** Opening THE DATA block **

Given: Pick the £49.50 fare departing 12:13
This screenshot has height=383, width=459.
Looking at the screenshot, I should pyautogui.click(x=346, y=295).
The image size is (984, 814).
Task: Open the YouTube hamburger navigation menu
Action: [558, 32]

** Closing THE DATA block **
** Opening THE DATA block **

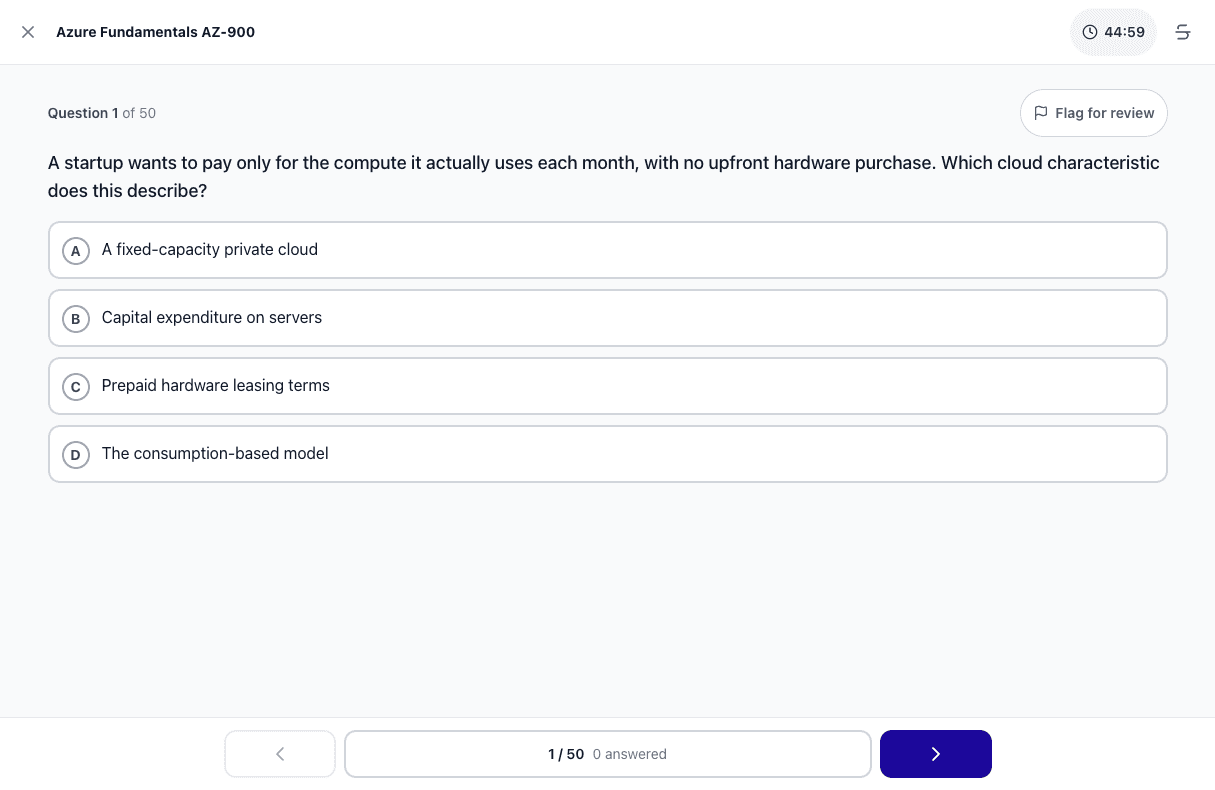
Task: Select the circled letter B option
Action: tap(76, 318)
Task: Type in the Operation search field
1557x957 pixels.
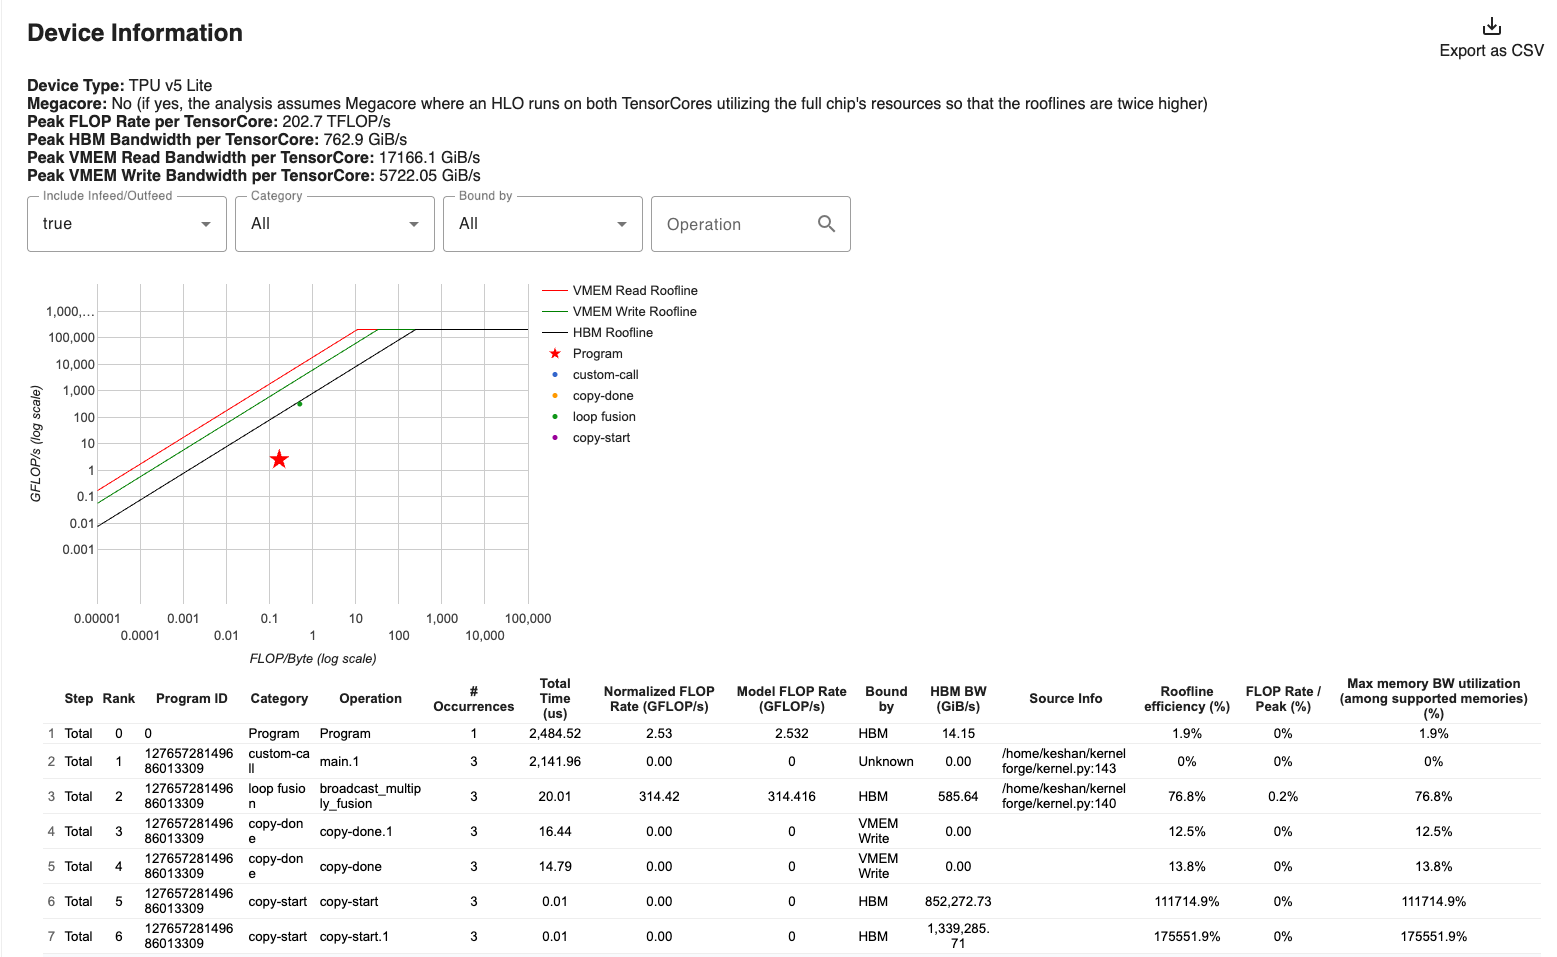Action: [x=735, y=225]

** Closing THE DATA block **
** Opening THE DATA block **

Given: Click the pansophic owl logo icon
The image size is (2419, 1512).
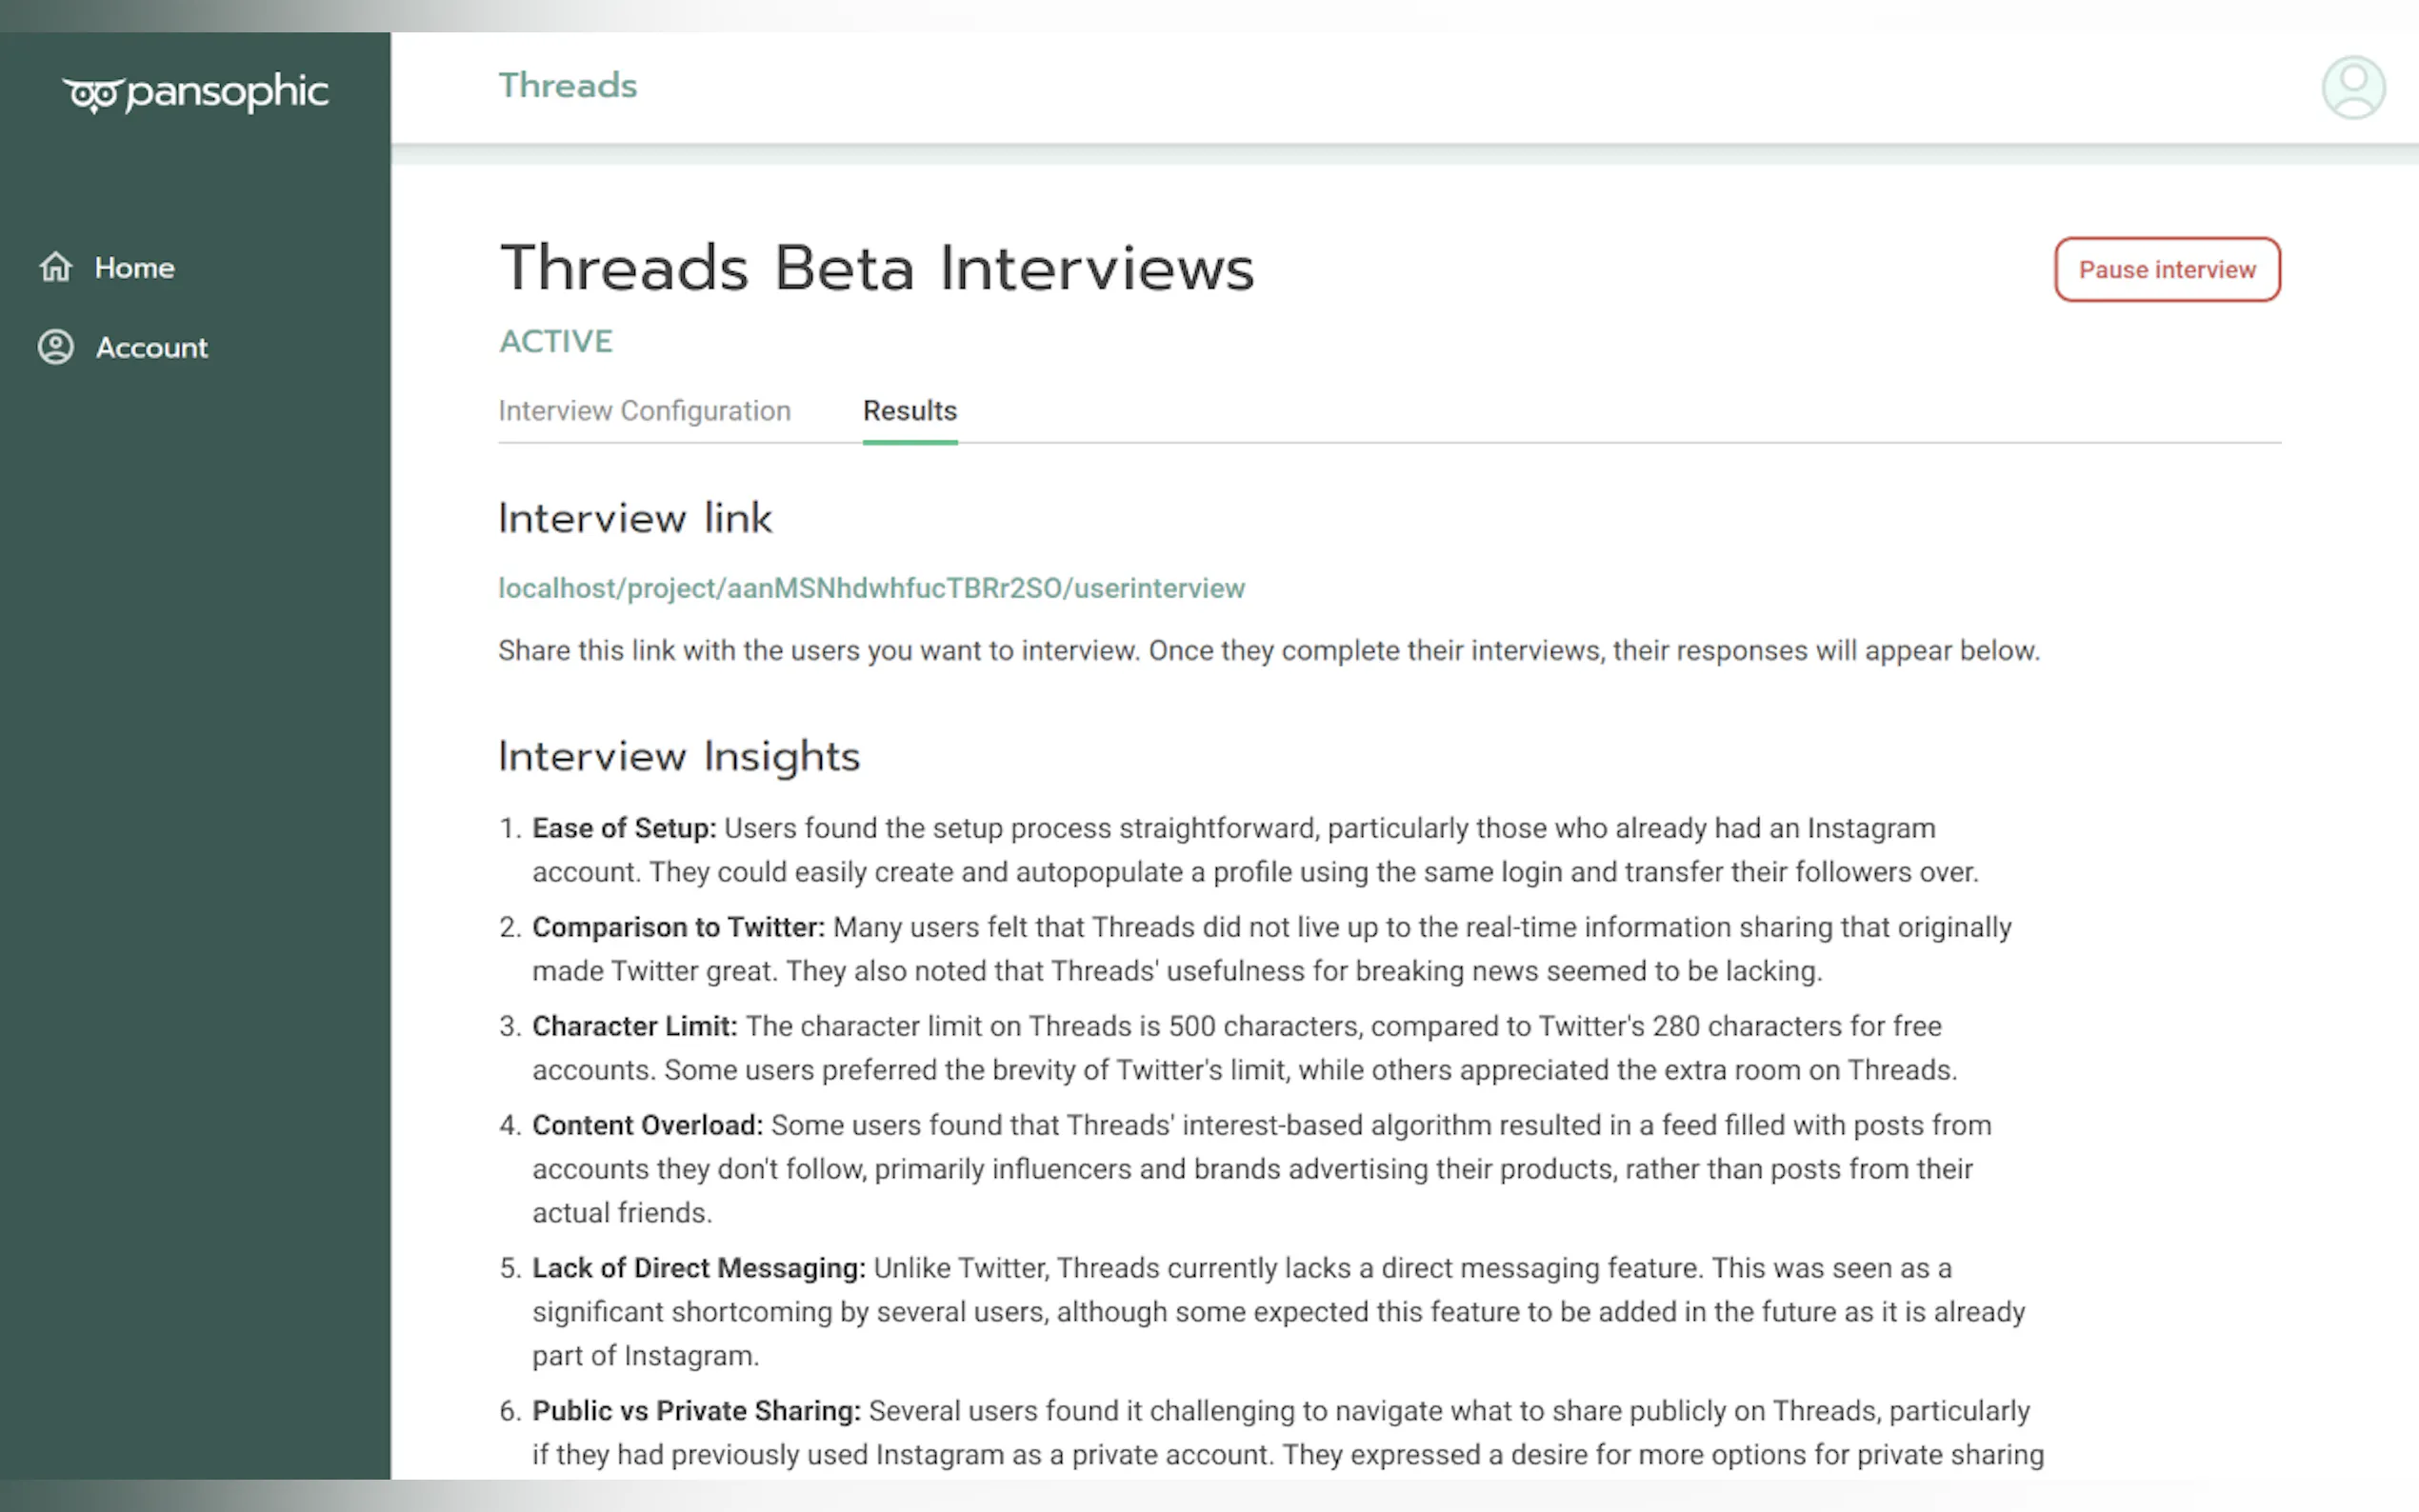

** Closing THE DATA block **

Everything starting at the line containing "Given: Click the pansophic owl logo icon" and ending at the line containing "The image size is (2419, 1512)." in the records above should be repeated exactly, and only that.

Given: Click the pansophic owl logo icon
The image size is (2419, 1512).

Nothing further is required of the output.